A New iPad Air

The iPad Air may finally be moving to an annual update cycle, with a new version expected to arrive in the next few months. The current M2 iPad Air was announced on May 7, 2024, so we wouldn’t expect a new model much sooner than that. Still, that’s a nice improvement, considering the iPad Air has typically gone up to two years between new releases. The M1 iPad Air that preceded the current model was announced on March 8, 2022, alongside the current iPhone SE, and the two models before that came in September 2020 and March 2019.
The new iPad Air is expected to be primarily a spec bump over the current model.
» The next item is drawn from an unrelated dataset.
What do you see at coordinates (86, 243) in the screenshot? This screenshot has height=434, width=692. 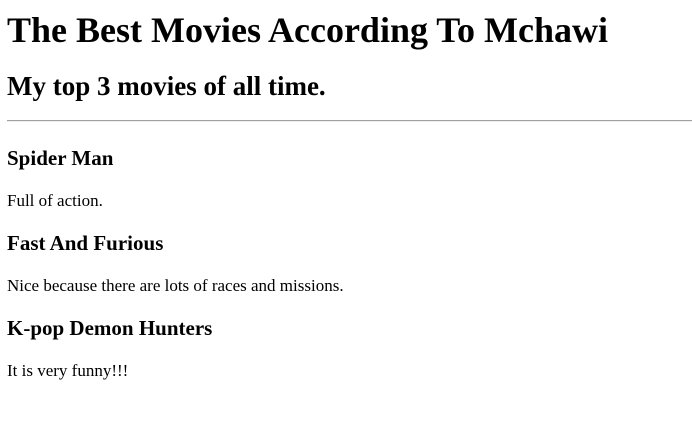 I see `movie-title: Fast And Furious` at bounding box center [86, 243].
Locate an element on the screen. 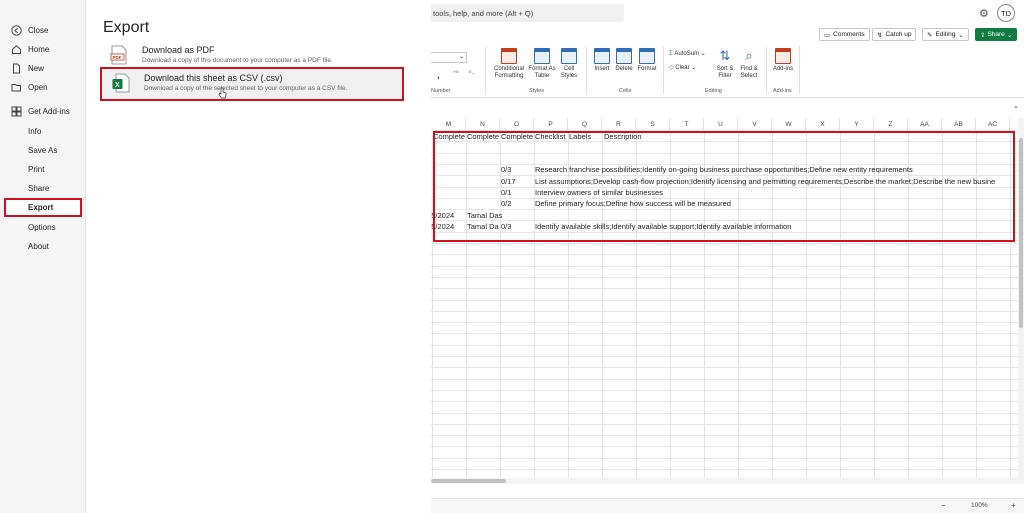  autosum-button: Σ AutoSum ⌄ is located at coordinates (688, 54).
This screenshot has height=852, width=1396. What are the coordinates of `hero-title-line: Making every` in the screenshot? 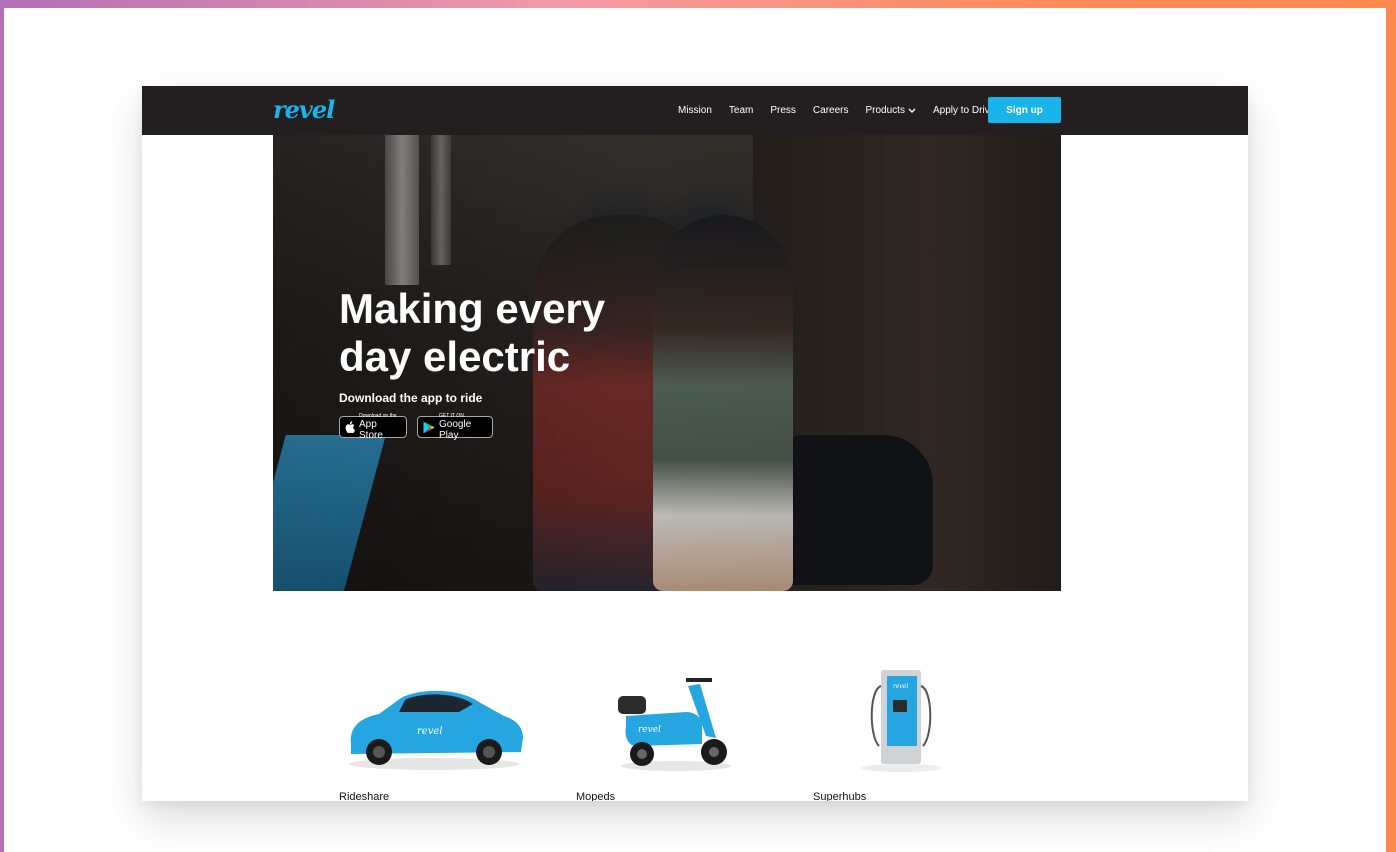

It will almost certainly still feature a Liquid Retina LCD screen; an OLED iPad Air isn’t expected for another couple of years. The biggest change will be the chip inside, but the jury’s still out on whether it will move to an M3 or skip that and move to an M4.
There’s a case to be made for both. The M3 chip was produced using an “N3B” process that was inefficient at best. It’s unlikely that Apple plans to continue manufacturing these older chips. However, it might still have a pile of surplus inventory that it can use in an iPad Air, much like it did with the A17 Pro in last year’s iPad mini, which used the same N3B process. Those A17 Pro were “binned” chips that were unsuitable for the iPhone 15 Pro models, and an M3 iPad Air might find itself with a similarly scaled-down chip compared to what Apple used in its Macs.
While moving to an M4 chip might seem odd in light of the M4 iPad Pro, it’s not unreasonable when you consider that Apple’s MacBook Air and MacBook Pro ultimately end up using the same M-series chips. With a Tandem OLED display, Face ID, and an exceptionally thin design, the iPad Pro already sets itself apart from the iPad Air in enough ways that it wouldn’t matter for both to use the same M4 chip.